Monday, July 4, 2011

roma homa

My last stop on my trip home was Rome. (Ha that rhymed). It was an odd feeling going back. I realized that I had not explored the city in 4 years. In most of the cities I’ve been to, I haven’t returned. This gave me a sense of security. It also brought back many memories of the beginning of the trip. Italy is Italy, no matter what city you go to. The food was amazing as usual. I ate as much of it as I could before I left. I was really worried and a little bummed that I would be spending my last night alone. However, God provided once again and I met two girls who were also lonely and we spent the entire day together. One, the Austrailian girl was really great to me, she kept saying, this is YOUR last day in Europe!! What do you want to do. To be quite honest we did everything I had planned, and I didn’t have to do it alone. They went on a pub crawl at night, and I walked them to the Spanish stairs and said goodbye, hoping to get a good nights sleep before I left. I went back home taking in the fine Italian scenes around me. Italy is beautiful, it was a great beginning to my trip. Last night I went back to my hostel and tried to sleep. However sleep was not going to come. I laid in bed, hoping to dose off at any moment and it never came. I contemplated going to the airport super early but decided that would be just as pointless. My thoughts and anxiety about going home were in full force.

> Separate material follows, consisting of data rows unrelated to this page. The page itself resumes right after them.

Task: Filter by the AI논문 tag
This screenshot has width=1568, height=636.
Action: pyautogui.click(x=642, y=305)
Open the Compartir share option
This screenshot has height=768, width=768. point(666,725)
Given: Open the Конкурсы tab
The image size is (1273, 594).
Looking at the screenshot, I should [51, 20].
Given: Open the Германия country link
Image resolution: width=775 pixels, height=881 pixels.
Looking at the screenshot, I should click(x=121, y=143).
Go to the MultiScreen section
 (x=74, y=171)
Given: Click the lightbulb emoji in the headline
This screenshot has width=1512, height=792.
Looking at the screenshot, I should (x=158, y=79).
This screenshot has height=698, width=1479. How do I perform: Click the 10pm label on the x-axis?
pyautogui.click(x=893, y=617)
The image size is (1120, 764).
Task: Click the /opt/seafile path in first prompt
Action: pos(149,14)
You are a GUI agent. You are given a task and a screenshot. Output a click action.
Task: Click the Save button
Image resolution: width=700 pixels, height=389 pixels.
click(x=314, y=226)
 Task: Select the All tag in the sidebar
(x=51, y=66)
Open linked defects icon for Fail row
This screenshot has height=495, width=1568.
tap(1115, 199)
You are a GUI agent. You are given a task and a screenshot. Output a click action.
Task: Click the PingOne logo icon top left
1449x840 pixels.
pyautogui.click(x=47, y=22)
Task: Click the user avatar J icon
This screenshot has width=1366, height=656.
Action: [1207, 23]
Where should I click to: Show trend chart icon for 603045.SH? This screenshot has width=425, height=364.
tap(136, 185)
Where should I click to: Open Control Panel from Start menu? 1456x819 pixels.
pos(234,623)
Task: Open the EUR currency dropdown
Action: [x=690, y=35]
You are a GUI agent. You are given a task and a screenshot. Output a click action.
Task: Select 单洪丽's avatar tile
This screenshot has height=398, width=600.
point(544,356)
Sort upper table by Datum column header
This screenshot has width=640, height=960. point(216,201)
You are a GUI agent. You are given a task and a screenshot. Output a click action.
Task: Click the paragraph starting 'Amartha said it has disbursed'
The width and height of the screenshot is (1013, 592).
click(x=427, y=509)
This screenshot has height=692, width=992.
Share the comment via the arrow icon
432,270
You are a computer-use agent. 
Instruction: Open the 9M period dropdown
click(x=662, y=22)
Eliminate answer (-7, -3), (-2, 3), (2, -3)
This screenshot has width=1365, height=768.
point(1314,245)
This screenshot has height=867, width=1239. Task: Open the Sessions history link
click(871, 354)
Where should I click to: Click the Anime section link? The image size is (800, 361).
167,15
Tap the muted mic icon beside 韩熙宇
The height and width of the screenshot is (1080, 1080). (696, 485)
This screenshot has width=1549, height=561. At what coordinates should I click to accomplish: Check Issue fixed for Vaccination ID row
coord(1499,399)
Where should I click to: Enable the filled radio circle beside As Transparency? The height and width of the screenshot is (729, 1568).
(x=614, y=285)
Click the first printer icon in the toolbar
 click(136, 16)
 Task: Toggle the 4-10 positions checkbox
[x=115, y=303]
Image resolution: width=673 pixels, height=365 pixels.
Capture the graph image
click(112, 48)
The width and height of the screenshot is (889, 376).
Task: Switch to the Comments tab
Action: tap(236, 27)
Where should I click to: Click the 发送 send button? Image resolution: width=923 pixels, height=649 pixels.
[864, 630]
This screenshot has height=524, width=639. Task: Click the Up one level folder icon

I got the train and realized I was leaving. I realized I was going very far away, I realized that I just was gone for almost a year, and it barely fazed me (I’m in the airport right now and a bird just landed in front of me and almost attacked me, oh Europe). I’m already nervous about going home, and then I hit the airport. I got in the Alitalia line with loads of other Americans heading back to the US. The lady in front of me was complaining very loudly about her flight to Miami. My stomach turned. Americans, complainers. I’m going back to that, I’m going back to traveling that is very difficult. I’m going back to attitudes that think they are the most superior people in the world, and everyone should make special arrangements for them. My stomach turned again. I then started surveying all the people in the line. They were complaining about how much their baggage weighed for one weeks travel. I thought back to the two girls I’ve been hanging out with, both with bags my size and are traveling for 6 weeks and 2 months. Materialism, I’m going back to a world of materialism. My stomach turned once again. When I was in line for security, this girl in front of my almost started crying to her mom and dad because their seats got changed and “I better have an aisle seat” She was older than me by the way, not a little child. My stomach turned again. In front of those people was a cheery old lady trying to make conversation with the grumpy family in front of me. She said she is going to Chicago, then to Minnesota, She said this in a VERY Minnesotan accent. This finally gave me a little smile, at least there are some perky people around, but it was almost a little annoying perky. This flight is starting off a little difficult for me. Maybe because I’ve had zero hours of sleep, or maybe because I’m scared of what I’m going to find in America. Welp, my flights starting to board. It’s time.